Compound Reliability in Multi-Step Tasks

An agent that succeeds 95% on each individual step has a dramatically lower success rate on multi-step tasks. For a 10-step task: 0.95^10 = 60% end-to-end success. For a 20-step task: 0.95^20 = 36%. This compound effect means that per-step reliability must be very high (99%+) for multi-step tasks to be reliable. Understanding compound reliability is essential for designing agents for complex workflows.

Key Technical Details

Confidence intervals: Always report confidence intervals with success rates. For n trials with k successes, use the Wilson score interval or Clopper-Pearson interval for small samples.
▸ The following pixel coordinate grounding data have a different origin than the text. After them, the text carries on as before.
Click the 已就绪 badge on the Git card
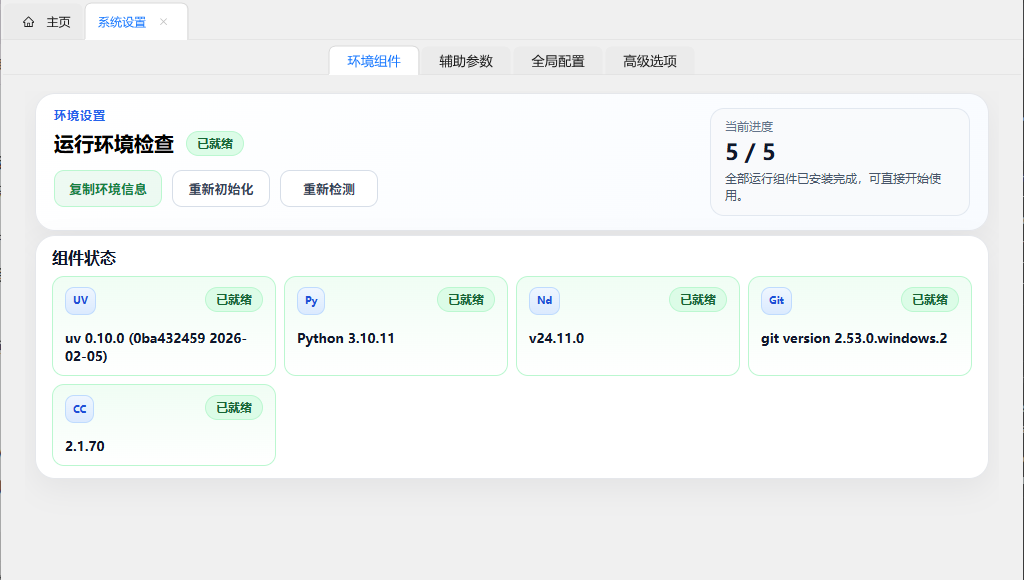This screenshot has height=580, width=1024. click(x=929, y=299)
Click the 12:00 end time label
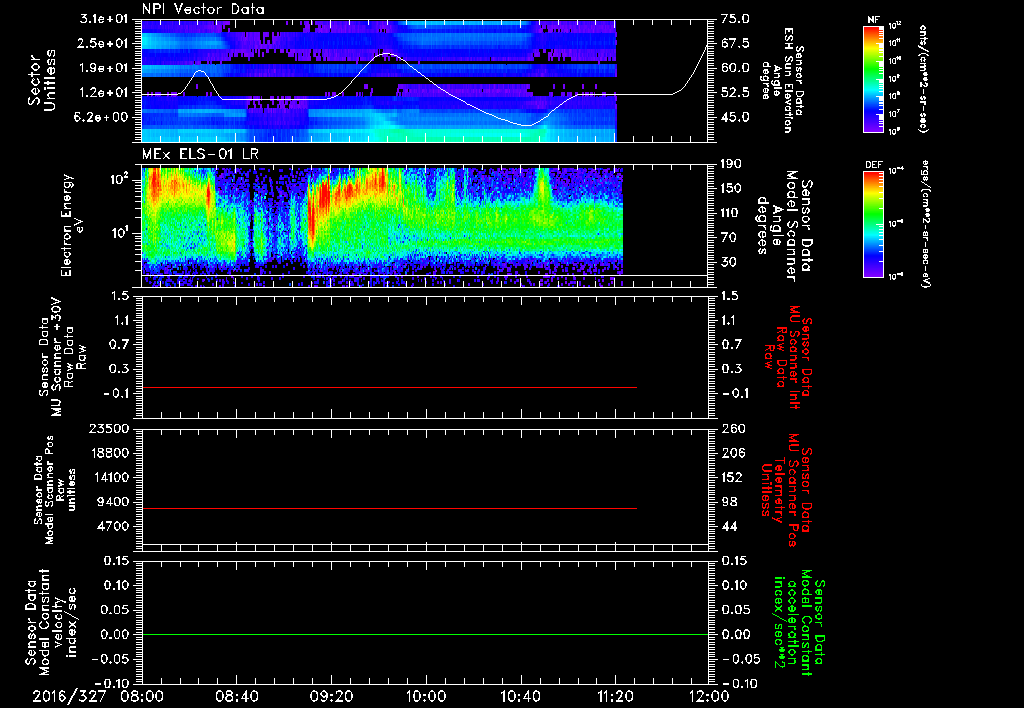 (x=709, y=696)

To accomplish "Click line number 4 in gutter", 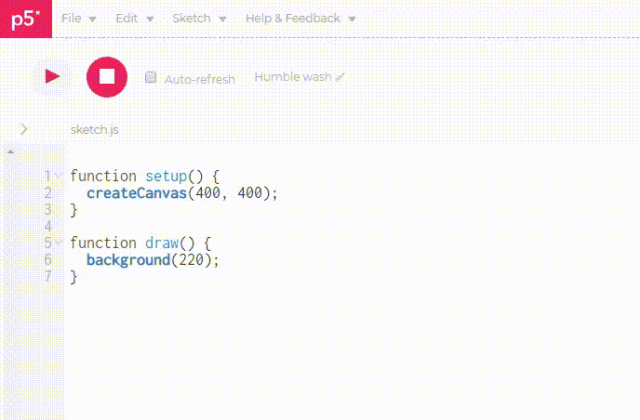I will pos(47,226).
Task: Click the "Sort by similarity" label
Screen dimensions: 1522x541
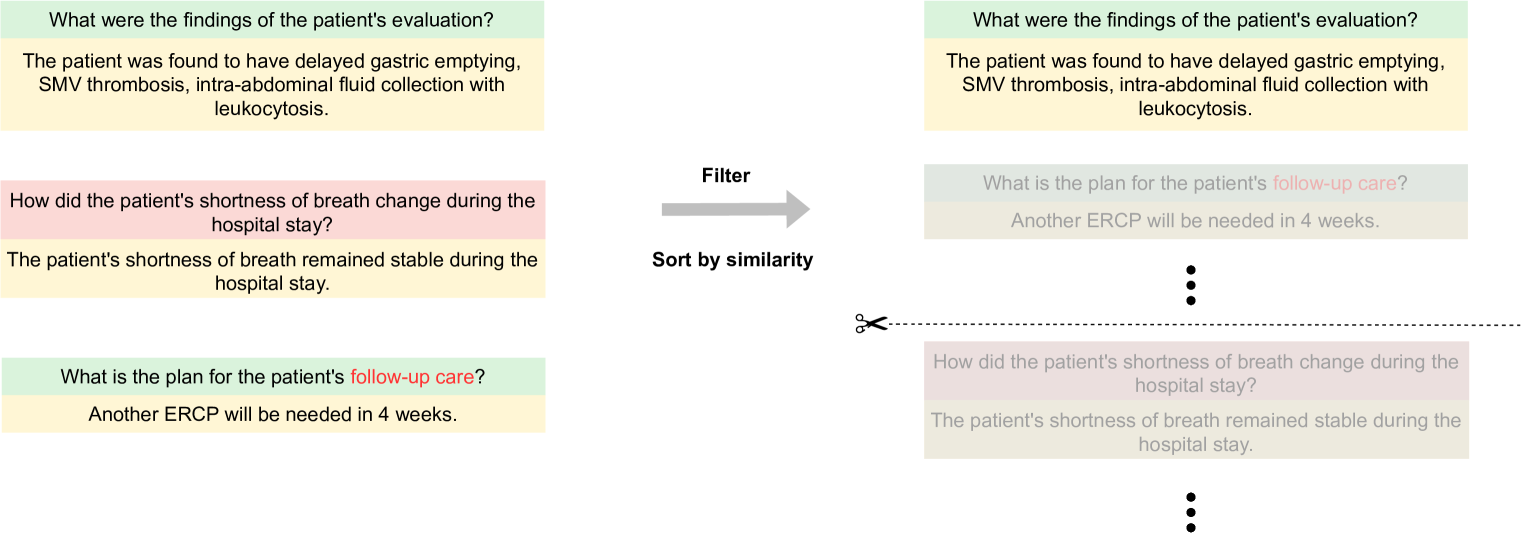Action: [732, 260]
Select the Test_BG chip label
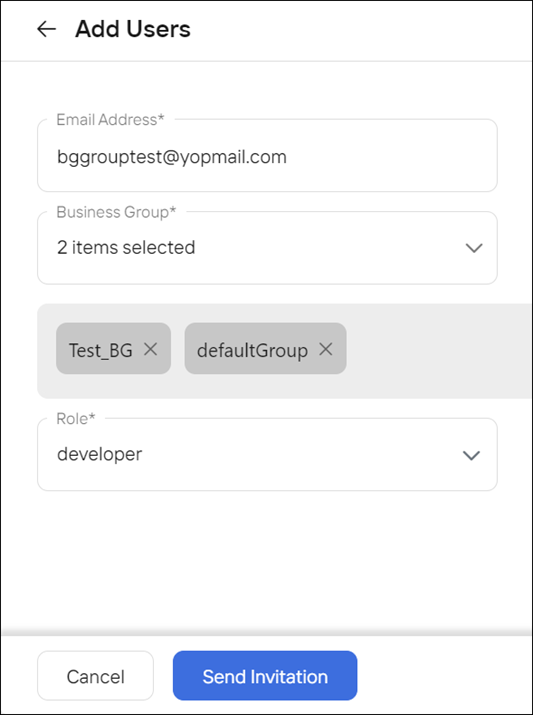This screenshot has height=715, width=533. pos(100,350)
Report 95% CIs as standard practice.
Required sample sizes: To distinguish between 80% and 90% success rates with 95% confidence, you need approximately 200 runs. To distinguish 95% from 99%, you need approximately 1,000 runs. Plan evaluation budgets accordingly.
Stratified reliability: Report reliability stratified by task difficulty, task type, and domain. An overall 85% success rate might hide 95% on easy tasks and 60% on hard tasks. Stratified reporting reveals where reliability needs improvement.
Temperature and reliability: Setting temperature to 0 maximizes determinism but may reduce quality on creative or open-ended tasks. Temperature 0.1-0.3 provides a good balance of consistency and diversity for most agent tasks.
Retry-adjusted reliability: With automatic retries, effective reliability improves. If per-attempt success rate is p, success rate with up to k retries is 1 - (1-p)^k (assuming independent attempts). Two retries at 80% per-attempt success yield 96% effective reliability.
Mean time between failures (MTBF): For production agents, track MTBF as a reliability metric. At 95% success rate with 1,000 requests/day, MTBF is approximately 20 requests (3 minutes at consistent throughput). Present MTBF in addition to percentage rates to make failure frequency concrete.
Reliability degradation signals: Track reliability over time. Gradual declines may indicate model drift, knowledge base staleness, or environmental changes. Sudden drops suggest breaking changes in tools, APIs, or model versions.

Common Misconceptions

"90% success rate is good enough." Whether 90% is acceptable depends entirely on the application, volume, and consequences of failure. For a coding assistant used 10 times a day, 90% means roughly one failure per day -- tolerable. For an automated customer service agent handling 10,000 requests daily, 90% means 1,000 failures -- a crisis.
"Non-determinism is always bad." Some non-determinism is actually beneficial. An agent that takes slightly different paths on different runs may find solutions that a fully deterministic agent would miss. The goal is not to eliminate non-determinism but to ensure that the distribution of outcomes is consistently good.
"A single successful test means the agent works." A single success on a non-deterministic system provides almost no reliability information. The agent might succeed 99% of the time or 10% of the time -- you cannot tell from one run. Multi-run evaluation is essential.
"Reliability is the same as correctness." An agent can be reliably wrong (consistently producing the same incorrect output) or correctly unreliable (sometimes right, sometimes wrong). Reliability is about consistency; correctness is about accuracy. Both matter, independently.

Connections to Other Concepts

agent-evaluation-methods.md -- Multi-run evaluation with statistical reporting is a core evaluation methodology, and reliability measurement shapes how other evaluation results are interpreted.
agent-benchmarks.md -- Benchmark results should always include variance information: mean and standard deviation over multiple runs, or confidence intervals.
regression-testing.md -- Reliability baselines from multi-run evaluation form the reference points for detecting regressions in subsequent testing.
monitoring-and-observability.md -- Production monitoring provides real-world reliability data that may differ from evaluation results due to distribution shift in real tasks.
resource-limits.md -- Retry strategies that improve reliability consume additional resources, creating a direct tradeoff between reliability and cost.